Published online Jul 21, 2020. doi: 10.3748/wjg.v26.i27.3929
Peer-review started: May 6, 2020
First decision: May 21, 2020
Revised: May 24, 2020
Accepted: July 4, 2020
Article in press: July 4, 2020
Published online: July 21, 2020
Processing time: 76 Days and 0.5 Hours
Some patients with hepatolithiasis cannot tolerate surgery due to severe cardiac or pulmonary comorbidities, or cannot be endoscopically treated because of altered gastrointestinal anatomies.
To propose a modified percutaneous transhepatic papillary balloon dilation procedure, and evaluate the clinical efficacy and safety of this modality.

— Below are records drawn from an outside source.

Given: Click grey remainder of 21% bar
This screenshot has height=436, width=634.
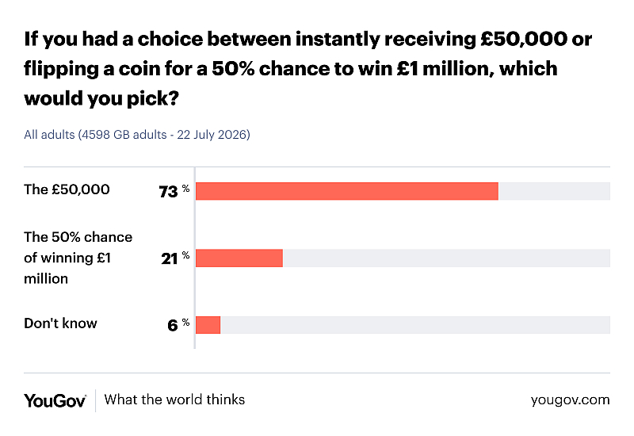Looking at the screenshot, I should click(x=446, y=258).
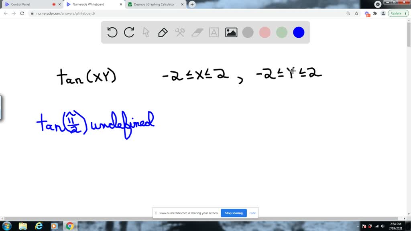The width and height of the screenshot is (411, 231).
Task: Hide the screen sharing banner
Action: coord(252,213)
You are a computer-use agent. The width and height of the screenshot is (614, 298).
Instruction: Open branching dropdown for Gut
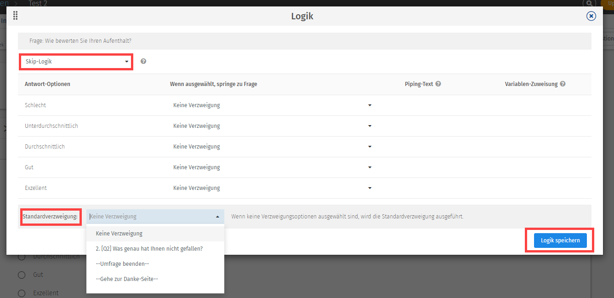point(272,167)
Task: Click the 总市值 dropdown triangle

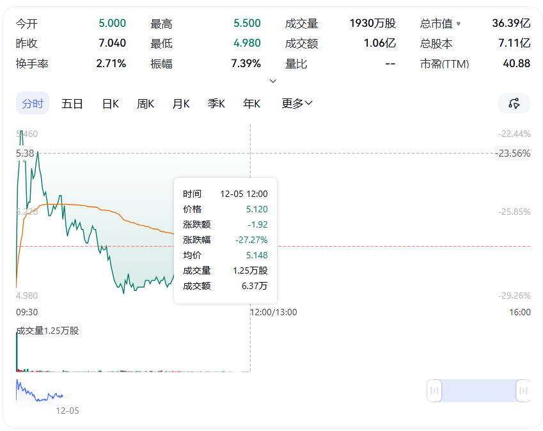Action: pyautogui.click(x=458, y=24)
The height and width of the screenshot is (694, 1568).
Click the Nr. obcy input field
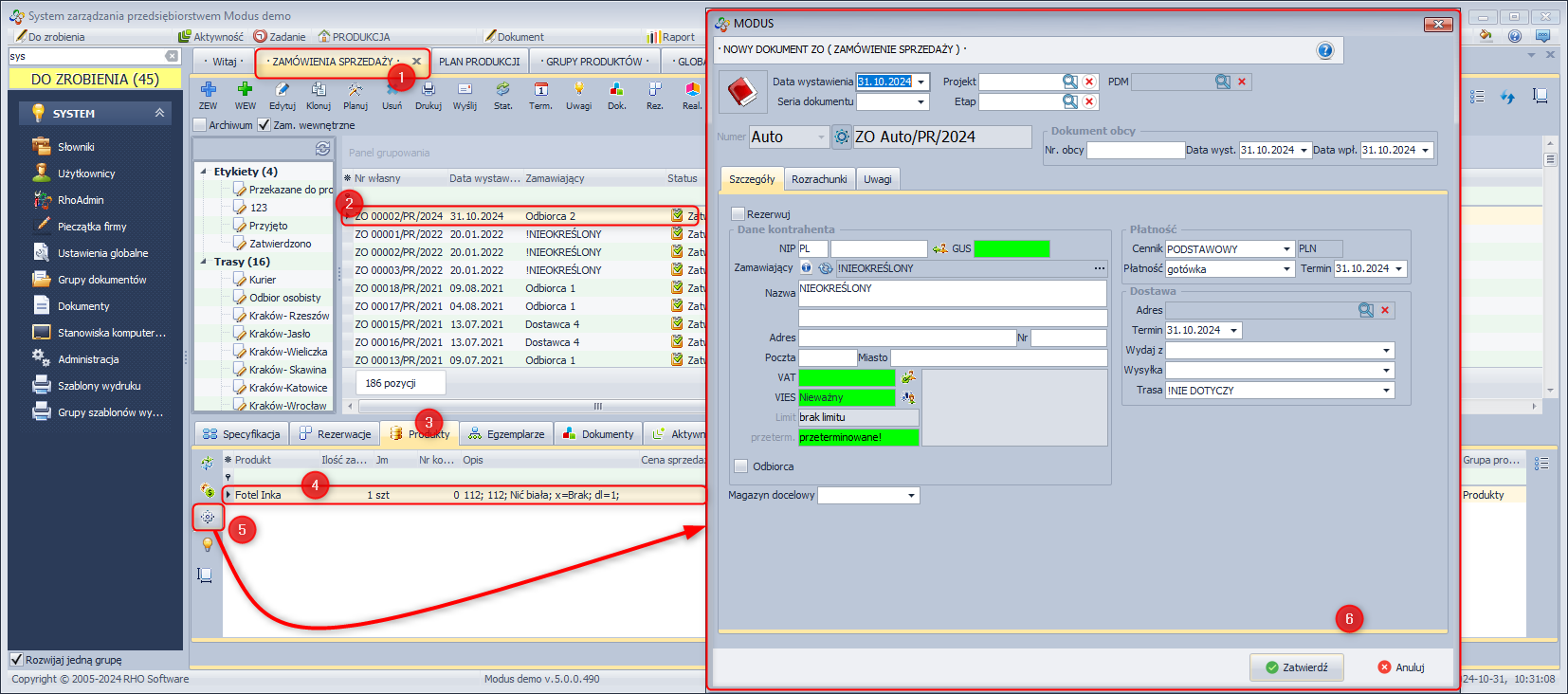[1135, 150]
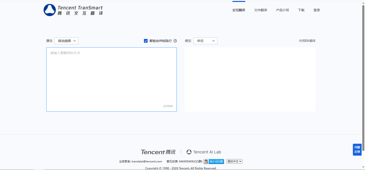The height and width of the screenshot is (170, 365).
Task: Go to the 下载 page
Action: pyautogui.click(x=301, y=10)

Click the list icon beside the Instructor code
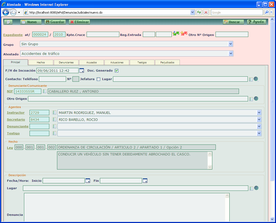click(54, 113)
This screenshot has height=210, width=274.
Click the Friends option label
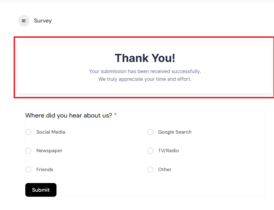[45, 169]
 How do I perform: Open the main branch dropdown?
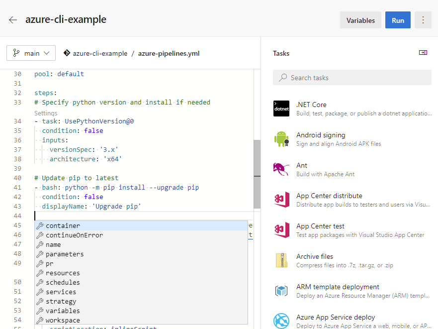pos(31,53)
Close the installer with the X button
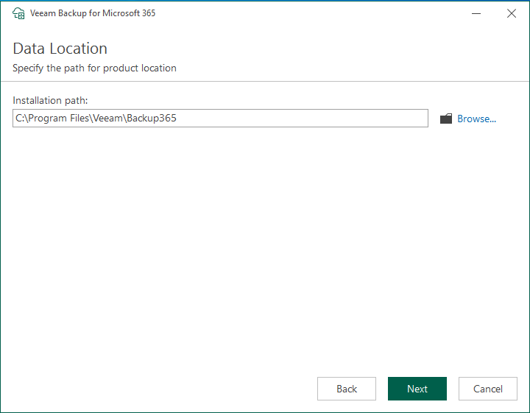Screen dimensions: 530x413 (x=512, y=13)
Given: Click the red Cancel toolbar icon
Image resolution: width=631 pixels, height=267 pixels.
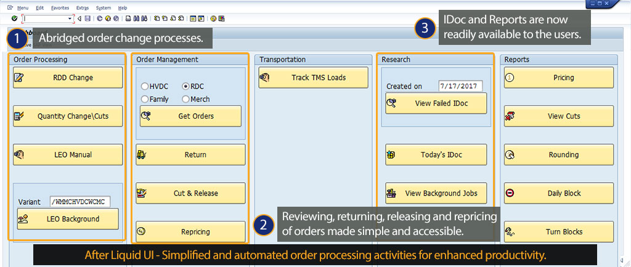Looking at the screenshot, I should click(x=115, y=19).
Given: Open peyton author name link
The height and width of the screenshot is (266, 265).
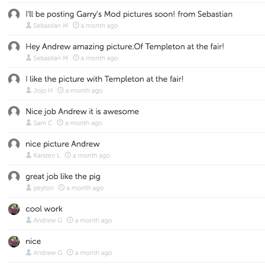Looking at the screenshot, I should coord(43,188).
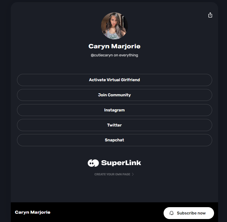Click the share icon at top right
This screenshot has height=222, width=227.
pyautogui.click(x=210, y=15)
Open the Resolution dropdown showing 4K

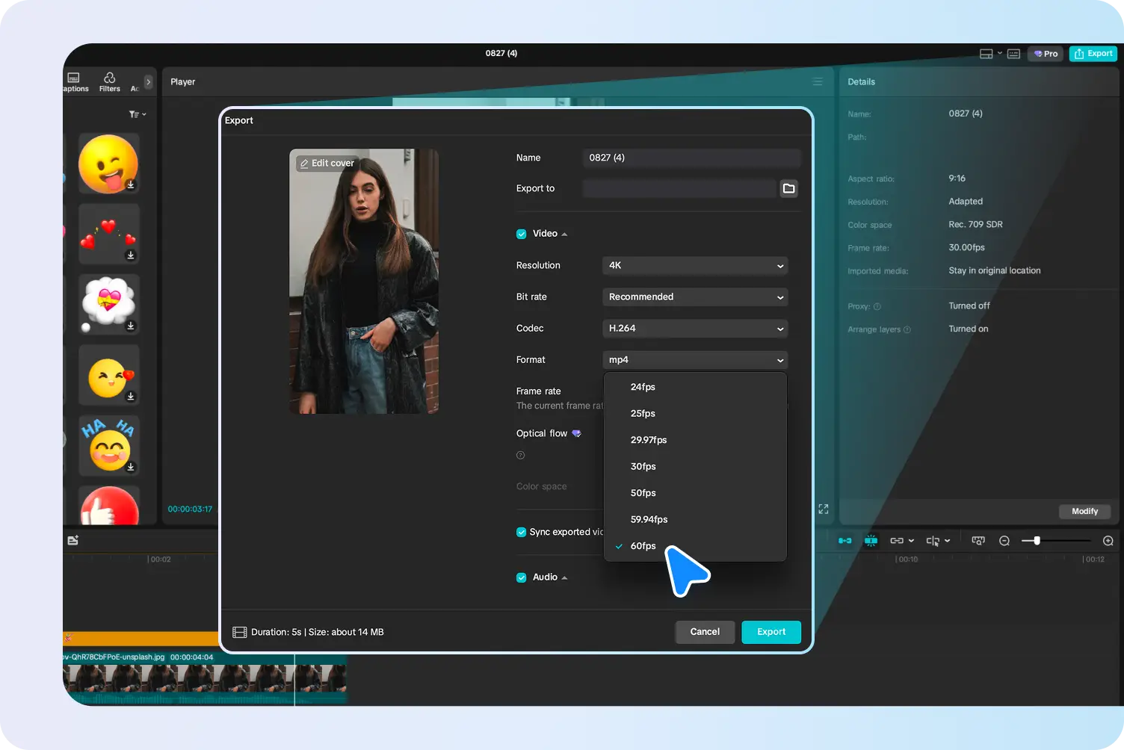coord(694,265)
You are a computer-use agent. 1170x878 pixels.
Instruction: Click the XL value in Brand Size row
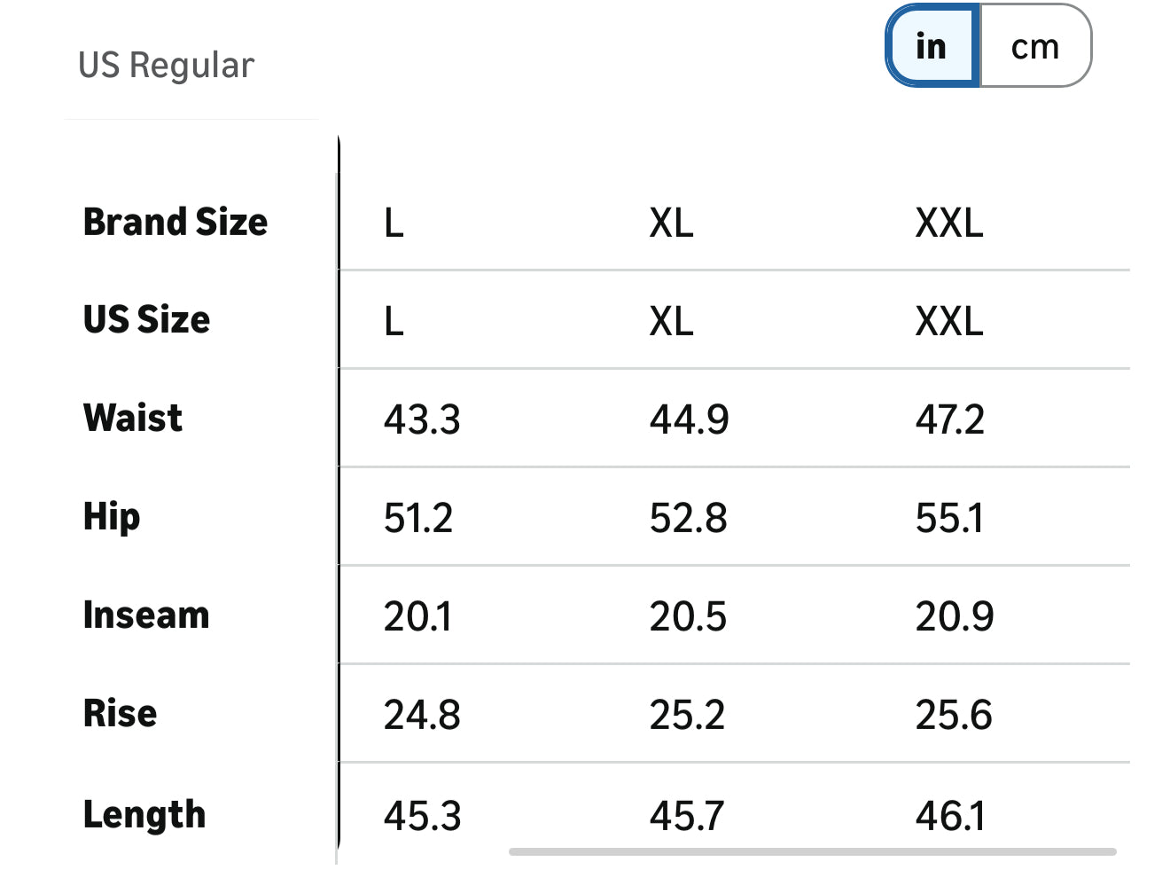point(671,223)
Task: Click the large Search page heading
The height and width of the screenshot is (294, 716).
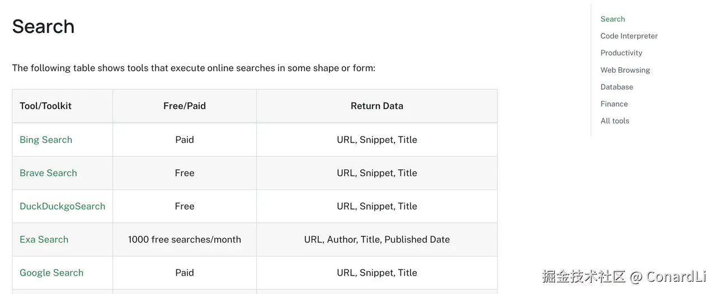Action: tap(43, 26)
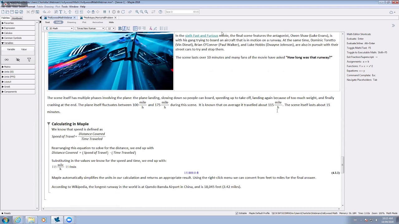This screenshot has width=399, height=224.
Task: Click the Search input field
Action: pyautogui.click(x=182, y=12)
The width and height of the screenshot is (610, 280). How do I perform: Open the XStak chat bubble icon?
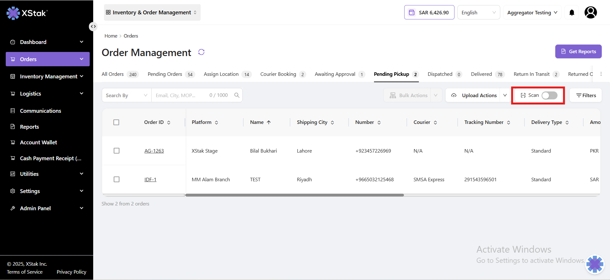click(595, 264)
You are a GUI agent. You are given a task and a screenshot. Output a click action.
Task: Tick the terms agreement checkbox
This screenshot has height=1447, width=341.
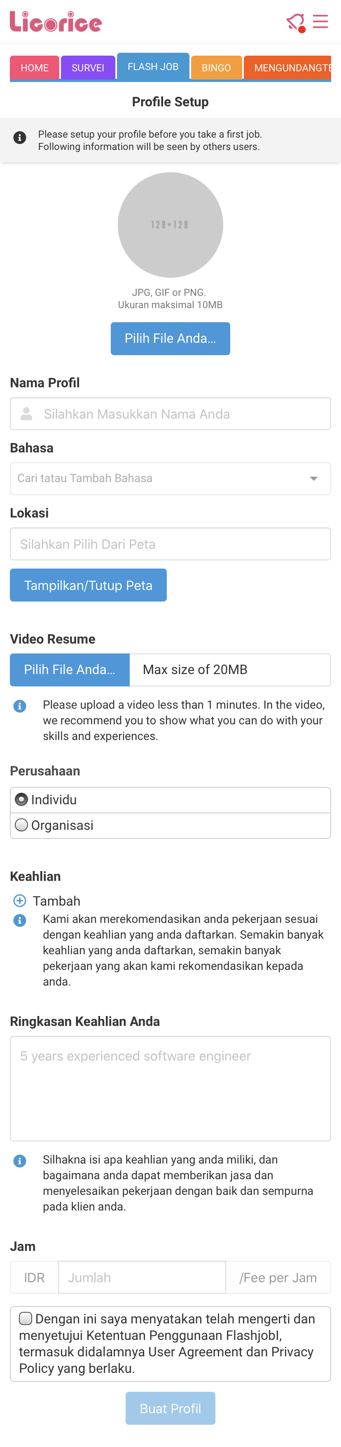(26, 1318)
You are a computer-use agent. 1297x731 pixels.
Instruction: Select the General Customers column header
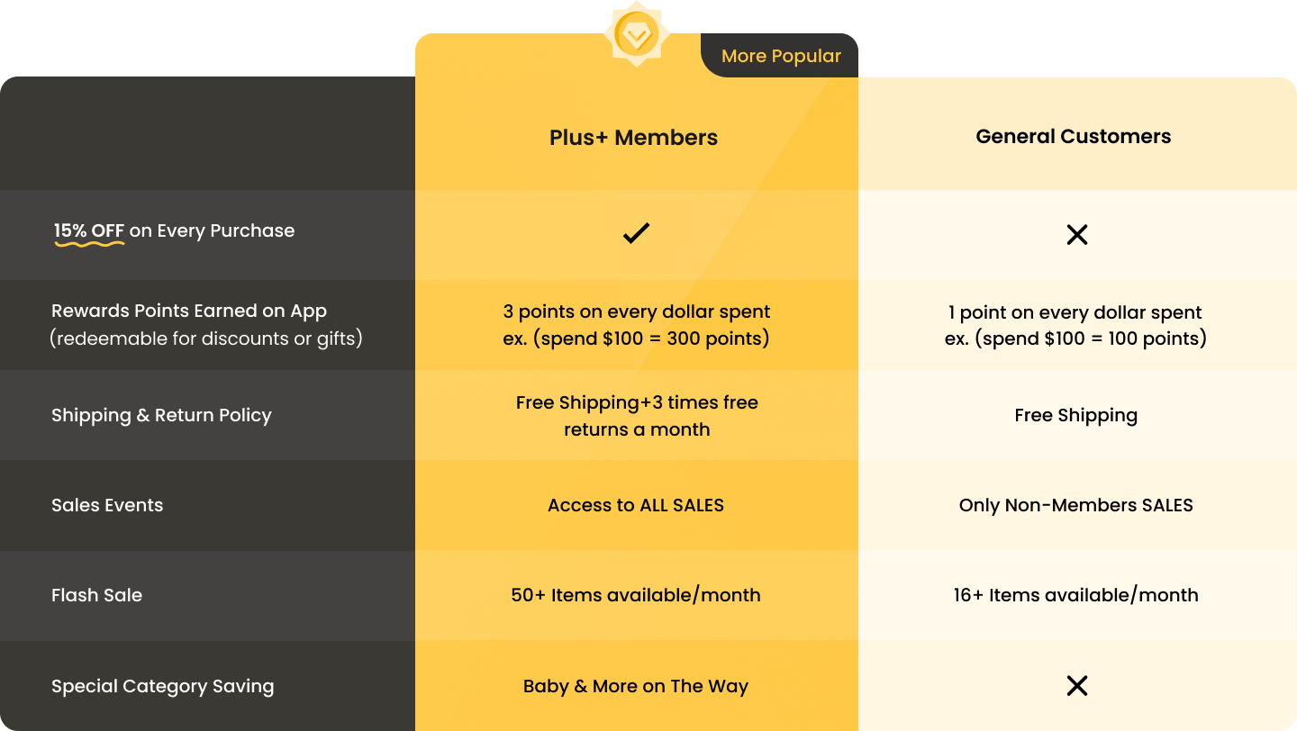[x=1074, y=137]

Data from 21 consecutive patients who underwent modified percutaneous transhepatic papillary balloon dilation with hepatolithiasis were retrospectively analyzed. Using auxiliary devices, intrahepatic bile duct stones were pushed into the common bile duct and expelled into the duodenum with an inflated balloon catheter. The outcomes recorded included success rate, procedure time, hospital stay, causes of failure, and procedure-related complications. Patients with possible long-term complications were followed up for 2 years.
Intrahepatic bile duct stones were successfully removed in 20 (95.23%) patients. Mean procedure time was 65.8 ± 5.3 min. Mean hospital stay was 10.7 ± 1.5 d. No pancreatitis, gastrointestinal, or biliary duct perforation was observed. All patients were followed up for 2 years, and there was no evidence of reflux cholangitis or calculi recurrence.
Modified percutaneous transhepatic papillary balloon dilation was feasible and safe with a small number of patients with hepatolithiasis, and may be a treatment option in patients with severe comorbidities or in patients in whom endoscopic procedure was not successful.
Core tip: Some patients with hepatolithiasis cannot tolerate surgery due to severe cardiac or pulmonary comorbidities, or cannot be endoscopically treated because of altered gastrointestinal anatomies. For these patients, modified percutaneous transhepatic papillary balloon dilation, providing a path with compliance and only requiring intravenous anesthesia, should be considered as a treatment option, especially when the endoscopic procedure is not successful.